Gustavo Pimentel: As in the rest of the world, social issues tend to be more intangible, and often impacts are related to the value chain and not direct operations, making it more difficult to analyze. But in Brazil, because the judicial system is so slow, there are major risks to investors in both the environmental and social dimensions, because companies tend to “cook” liabilities by heavily defending themselves in the courts and not adequately reporting these litigation risks. Investors must also be very wary of companies’ investment projects, because the formal environmental licensing process, which includes social issues, tend to become ever more problematic and challenged in the courts. As companies expand operations to more sensitive regions within the country, including but not restricted to the Amazon, the social license to operate becomes ever more important.
Emerging Markets ESG: How and where do CSR, ESG reporting, SRI and sustainability intersect in Brazil?
Gustavo Pimentel: Because Brazil never had a SIF-like organization, all these complementary topics converge at the PRI Brazil Network, which was the first local network created by PRI and now serves as a model for their work in other countries and regions. The local network has working groups to deal with each principle.
On ESG Integration (principle 1), whose Working Group I chair, we are working on assessing materiality of ESG issues by sector for the Brazilian business environment. We are also engaging sell side analysts and brokers to embed ESG into their research, working closely on guidelines with APIMEC (the Brazilian Investment Professionals Association).

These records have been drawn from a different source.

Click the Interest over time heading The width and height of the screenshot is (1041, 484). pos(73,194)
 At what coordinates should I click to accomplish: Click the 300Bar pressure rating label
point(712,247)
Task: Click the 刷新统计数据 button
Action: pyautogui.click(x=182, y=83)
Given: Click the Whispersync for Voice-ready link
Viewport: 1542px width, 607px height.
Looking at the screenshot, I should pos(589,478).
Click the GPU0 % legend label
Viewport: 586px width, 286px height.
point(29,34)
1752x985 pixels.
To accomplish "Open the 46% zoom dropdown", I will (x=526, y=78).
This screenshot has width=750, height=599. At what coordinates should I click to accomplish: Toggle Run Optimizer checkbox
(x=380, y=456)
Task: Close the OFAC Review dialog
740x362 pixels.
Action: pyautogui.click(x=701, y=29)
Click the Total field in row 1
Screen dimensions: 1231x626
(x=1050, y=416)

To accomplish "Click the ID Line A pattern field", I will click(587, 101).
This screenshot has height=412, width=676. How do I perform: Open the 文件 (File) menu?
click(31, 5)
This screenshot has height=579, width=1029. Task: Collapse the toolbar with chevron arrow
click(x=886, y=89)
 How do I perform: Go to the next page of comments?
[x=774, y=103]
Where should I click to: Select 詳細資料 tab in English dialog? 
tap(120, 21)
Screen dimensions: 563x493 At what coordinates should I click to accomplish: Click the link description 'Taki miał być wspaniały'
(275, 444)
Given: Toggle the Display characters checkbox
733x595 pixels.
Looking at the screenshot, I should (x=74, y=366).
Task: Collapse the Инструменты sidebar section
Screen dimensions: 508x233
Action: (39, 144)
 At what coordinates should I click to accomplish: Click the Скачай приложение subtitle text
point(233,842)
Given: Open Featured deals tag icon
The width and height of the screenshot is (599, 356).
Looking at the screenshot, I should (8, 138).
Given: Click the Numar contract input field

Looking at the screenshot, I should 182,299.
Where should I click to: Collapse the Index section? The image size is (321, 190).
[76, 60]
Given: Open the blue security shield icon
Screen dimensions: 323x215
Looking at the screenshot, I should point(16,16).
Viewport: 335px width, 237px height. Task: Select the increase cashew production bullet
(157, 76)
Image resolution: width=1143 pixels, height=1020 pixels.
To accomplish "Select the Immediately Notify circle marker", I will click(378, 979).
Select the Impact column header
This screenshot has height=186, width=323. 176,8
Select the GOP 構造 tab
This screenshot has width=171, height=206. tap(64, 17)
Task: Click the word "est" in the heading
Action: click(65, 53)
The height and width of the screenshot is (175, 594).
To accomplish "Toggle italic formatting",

On ESG reporting, the network works closely with the GRI Focal Point Brazil, promoting the GRI framework among companies. Brazil has a relatively high level of ESG reporting for emerging markets, and keeps improving, with some companies already testing the Integrated Reporting framework.
We also work with ABRAPP (national pension fund association) to raise awareness among pension funds and get new signatories. ABRAPP is a long time sponsor of the CDP Brazil report, launched every year in their annual congress. Another working group is dealing with the pensions regulator PREVIC, which requires funds to disclose in their annual investment policies whether they take ESG issues into account. The pensions regulation also encourages SRI, because funds may allocate more to listed equities if they prove there is good ESG integration.
Other organizations are working to advance the concept, such as Ethos Institute and the Brazilian Business Council for Sustainable Development (CEBDS). To summarize, there is already a strong ecosystem to move SRI and ESG forward in the country.